Type-stable reading from a file

I was analysing some code today and I am unable to read information from a simple file while keeping type stability. I would like to pass the results to functions that have to be very optimized, so I believe this is an important issue…

At the beginning, I had just a CSV file like this

a,b
test1,1.
test2,2.
test3,3.
test4,4.

that I was reading naively using CSV.jl and DataFrames.jl

function f()
    fracfile = DataFrame(CSV.File("test.csv"))
    x = fracfile[1,:b]
    return x
end

but runing @code_warntype f() says that x is of type Any. A fast search lead me to discover that DataFrames.jl are not type stable.
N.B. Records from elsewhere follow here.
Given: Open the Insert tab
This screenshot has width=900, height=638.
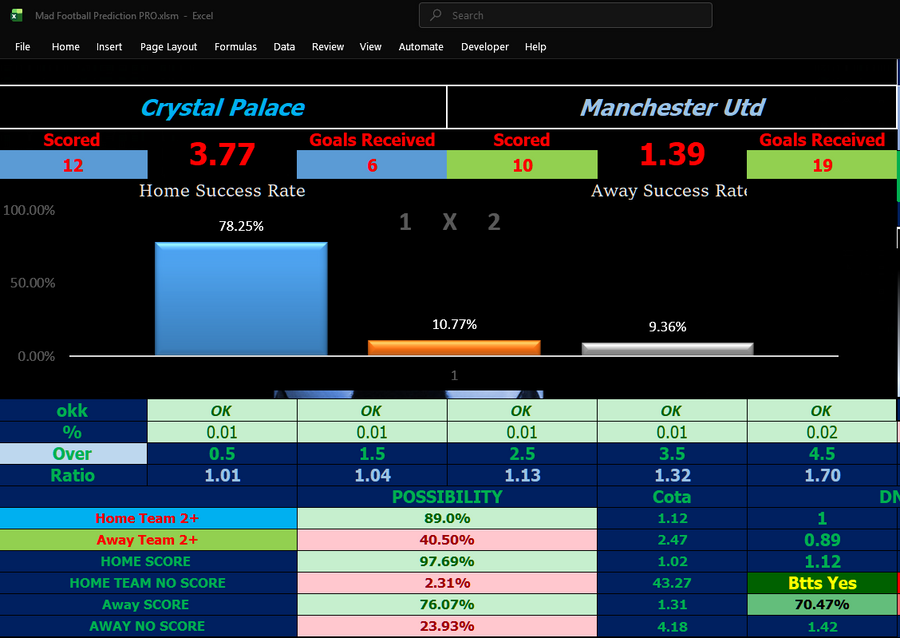Looking at the screenshot, I should pos(108,46).
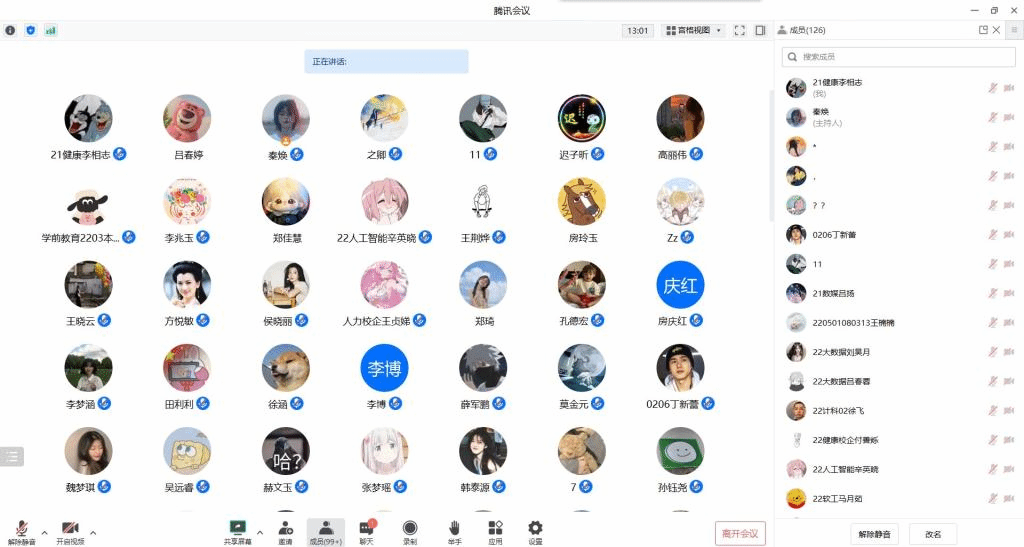The image size is (1024, 547).
Task: Click the 改名 rename button
Action: click(932, 534)
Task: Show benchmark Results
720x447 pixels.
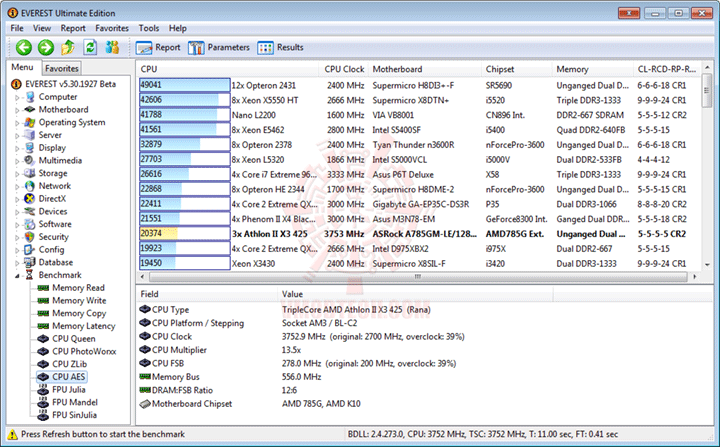Action: click(281, 47)
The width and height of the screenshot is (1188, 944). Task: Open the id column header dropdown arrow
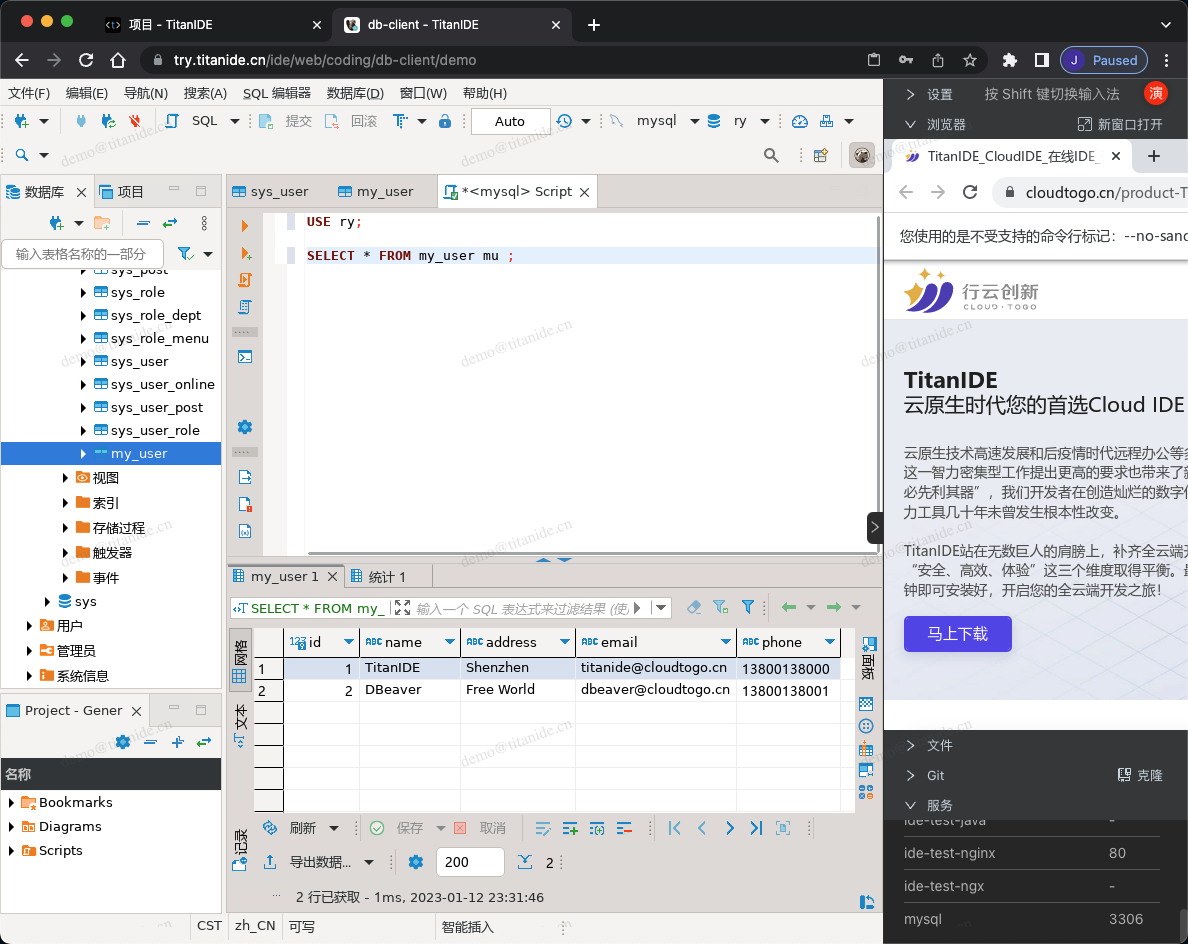(x=349, y=642)
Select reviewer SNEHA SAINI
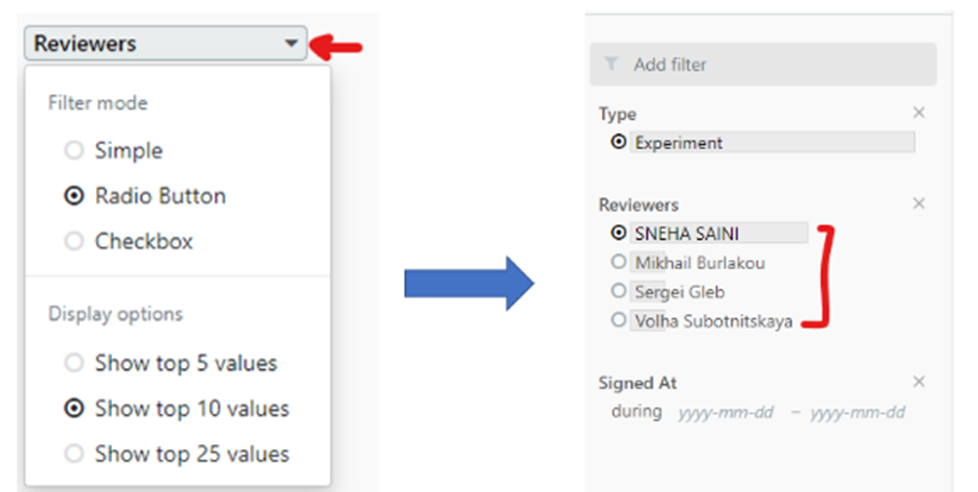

However, the blog there suggests that one can use Tables.columntable in order to generate type-stable data. I tried with

function f()
    fracfile = DataFrame(CSV.File("test.csv"))
    stable = Tables.columntable(fracfile)[:b]
    x = stable[1]
    return x
end

but again no luck. Both stable and x are Any. I have further tried to cast variables to Vector{Float64}, but it does not change anything. I also tried to add particular types to the CSV.File function using the argument types = Dict(1=> String, 2=>Float64)). Finally, I tried to use TypedTables.jl instead of DataFrames.jl as apparently these should offer type stability. But again to no effect.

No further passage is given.